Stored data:
···
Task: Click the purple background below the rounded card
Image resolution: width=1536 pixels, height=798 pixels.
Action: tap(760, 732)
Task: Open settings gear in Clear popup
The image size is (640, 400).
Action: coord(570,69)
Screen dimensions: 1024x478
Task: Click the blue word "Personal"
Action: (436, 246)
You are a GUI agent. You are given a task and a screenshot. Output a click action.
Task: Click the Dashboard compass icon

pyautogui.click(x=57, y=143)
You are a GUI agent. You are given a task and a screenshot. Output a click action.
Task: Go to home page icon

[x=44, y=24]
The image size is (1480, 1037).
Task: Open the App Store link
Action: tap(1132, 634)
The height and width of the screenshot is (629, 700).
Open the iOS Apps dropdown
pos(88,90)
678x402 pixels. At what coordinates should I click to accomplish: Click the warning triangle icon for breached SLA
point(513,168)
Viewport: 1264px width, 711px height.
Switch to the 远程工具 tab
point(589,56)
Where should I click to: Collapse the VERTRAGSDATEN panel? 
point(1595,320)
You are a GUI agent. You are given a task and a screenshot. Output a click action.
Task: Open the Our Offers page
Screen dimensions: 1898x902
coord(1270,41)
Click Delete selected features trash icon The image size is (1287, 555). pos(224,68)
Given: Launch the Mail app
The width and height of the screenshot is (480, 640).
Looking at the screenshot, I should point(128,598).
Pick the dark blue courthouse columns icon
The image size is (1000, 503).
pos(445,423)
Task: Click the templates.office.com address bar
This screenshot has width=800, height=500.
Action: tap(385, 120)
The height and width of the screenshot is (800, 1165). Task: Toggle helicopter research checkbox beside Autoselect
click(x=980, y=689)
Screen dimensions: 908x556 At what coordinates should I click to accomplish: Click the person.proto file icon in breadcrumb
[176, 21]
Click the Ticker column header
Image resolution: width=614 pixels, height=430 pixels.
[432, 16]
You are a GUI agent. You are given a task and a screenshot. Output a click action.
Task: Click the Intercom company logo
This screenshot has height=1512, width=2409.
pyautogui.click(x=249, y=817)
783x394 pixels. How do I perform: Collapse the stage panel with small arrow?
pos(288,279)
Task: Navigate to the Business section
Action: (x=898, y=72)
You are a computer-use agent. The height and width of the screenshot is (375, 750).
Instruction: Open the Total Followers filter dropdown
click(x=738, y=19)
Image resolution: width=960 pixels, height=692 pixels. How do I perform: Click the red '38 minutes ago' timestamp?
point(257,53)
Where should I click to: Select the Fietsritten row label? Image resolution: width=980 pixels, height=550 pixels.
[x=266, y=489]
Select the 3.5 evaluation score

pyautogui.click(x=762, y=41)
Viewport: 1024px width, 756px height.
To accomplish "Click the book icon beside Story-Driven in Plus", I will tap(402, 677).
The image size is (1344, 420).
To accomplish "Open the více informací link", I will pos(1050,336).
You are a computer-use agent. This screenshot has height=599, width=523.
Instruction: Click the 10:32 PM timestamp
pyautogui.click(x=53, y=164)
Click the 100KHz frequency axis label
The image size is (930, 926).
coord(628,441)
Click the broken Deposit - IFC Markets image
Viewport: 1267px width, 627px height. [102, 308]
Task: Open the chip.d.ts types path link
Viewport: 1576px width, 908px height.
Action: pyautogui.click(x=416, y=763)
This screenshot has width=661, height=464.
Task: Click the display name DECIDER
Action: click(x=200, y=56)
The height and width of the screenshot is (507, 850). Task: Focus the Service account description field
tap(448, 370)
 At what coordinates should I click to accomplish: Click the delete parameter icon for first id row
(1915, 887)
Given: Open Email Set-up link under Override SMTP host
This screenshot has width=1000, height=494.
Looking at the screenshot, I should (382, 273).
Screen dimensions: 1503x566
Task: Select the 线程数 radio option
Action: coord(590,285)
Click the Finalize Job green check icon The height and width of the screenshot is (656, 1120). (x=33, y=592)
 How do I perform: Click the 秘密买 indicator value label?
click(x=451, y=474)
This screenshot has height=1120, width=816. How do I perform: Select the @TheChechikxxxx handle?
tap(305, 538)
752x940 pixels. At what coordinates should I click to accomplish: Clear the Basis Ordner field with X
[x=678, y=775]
···
• ASSIGNED TASK:
All of the entries above need to be retyped exactly.

• SOLVED PROBLEM:
Task: Click the purple background below the rounded card
Image resolution: width=1536 pixels, height=798 pixels.
Action: tap(760, 732)
Task: Open settings gear in Clear popup
The image size is (640, 400).
Action: coord(570,69)
Screen dimensions: 1024x478
Task: Click the blue word "Personal"
Action: (436, 246)
You are a GUI agent. You are given a task and a screenshot. Output a click action.
Task: Click the Dashboard compass icon

pyautogui.click(x=57, y=143)
You are a GUI agent. You are given a task and a screenshot. Output a click action.
Task: Go to home page icon

[x=44, y=24]
The image size is (1480, 1037).
Task: Open the App Store link
Action: tap(1132, 634)
The height and width of the screenshot is (629, 700).
Open the iOS Apps dropdown
pos(88,90)
678x402 pixels. At what coordinates should I click to accomplish: Click the warning triangle icon for breached SLA
point(513,168)
Viewport: 1264px width, 711px height.
Switch to the 远程工具 tab
point(589,56)
Where should I click to: Collapse the VERTRAGSDATEN panel? 
point(1595,320)
You are a GUI agent. You are given a task and a screenshot. Output a click action.
Task: Open the Our Offers page
Screen dimensions: 1898x902
coord(1270,41)
Click Delete selected features trash icon The image size is (1287, 555). pos(224,68)
Given: Launch the Mail app
The width and height of the screenshot is (480, 640).
Looking at the screenshot, I should point(128,598).
Pick the dark blue courthouse columns icon
The image size is (1000, 503).
pos(445,423)
Task: Click the templates.office.com address bar
This screenshot has width=800, height=500.
Action: tap(385, 120)
The height and width of the screenshot is (800, 1165). Task: Toggle helicopter research checkbox beside Autoselect
click(x=980, y=689)
Screen dimensions: 908x556 At what coordinates should I click to accomplish: Click the person.proto file icon in breadcrumb
[176, 21]
Click the Ticker column header
Image resolution: width=614 pixels, height=430 pixels.
[432, 16]
You are a GUI agent. You are given a task and a screenshot. Output a click action.
Task: Click the Intercom company logo
This screenshot has height=1512, width=2409.
pyautogui.click(x=249, y=817)
783x394 pixels. How do I perform: Collapse the stage panel with small arrow?
pos(288,279)
Task: Navigate to the Business section
Action: (x=898, y=72)
You are a computer-use agent. The height and width of the screenshot is (375, 750).
Instruction: Open the Total Followers filter dropdown
click(x=738, y=19)
Image resolution: width=960 pixels, height=692 pixels. How do I perform: Click the red '38 minutes ago' timestamp?
point(257,53)
Where should I click to: Select the Fietsritten row label? Image resolution: width=980 pixels, height=550 pixels.
[x=266, y=489]
Select the 3.5 evaluation score

pyautogui.click(x=762, y=41)
Viewport: 1024px width, 756px height.
To accomplish "Click the book icon beside Story-Driven in Plus", I will tap(402, 677).
The image size is (1344, 420).
To accomplish "Open the více informací link", I will pos(1050,336).
You are a computer-use agent. This screenshot has height=599, width=523.
Instruction: Click the 10:32 PM timestamp
pyautogui.click(x=53, y=164)
Click the 100KHz frequency axis label
The image size is (930, 926).
coord(628,441)
Click the broken Deposit - IFC Markets image
Viewport: 1267px width, 627px height. [102, 308]
Task: Open the chip.d.ts types path link
Viewport: 1576px width, 908px height.
Action: pyautogui.click(x=416, y=763)
This screenshot has width=661, height=464.
Task: Click the display name DECIDER
Action: click(x=200, y=56)
The height and width of the screenshot is (507, 850). Task: Focus the Service account description field
tap(448, 370)
 At what coordinates should I click to accomplish: Click the delete parameter icon for first id row
(1915, 887)
Given: Open Email Set-up link under Override SMTP host
This screenshot has width=1000, height=494.
Looking at the screenshot, I should (382, 273).
Screen dimensions: 1503x566
Task: Select the 线程数 radio option
Action: coord(590,285)
Click the Finalize Job green check icon The height and width of the screenshot is (656, 1120). (x=33, y=592)
 How do I perform: Click the 秘密买 indicator value label?
click(x=451, y=474)
This screenshot has height=1120, width=816. How do I perform: Select the @TheChechikxxxx handle?
tap(305, 538)
752x940 pixels. At what coordinates should I click to accomplish: Clear the Basis Ordner field with X
[x=678, y=775]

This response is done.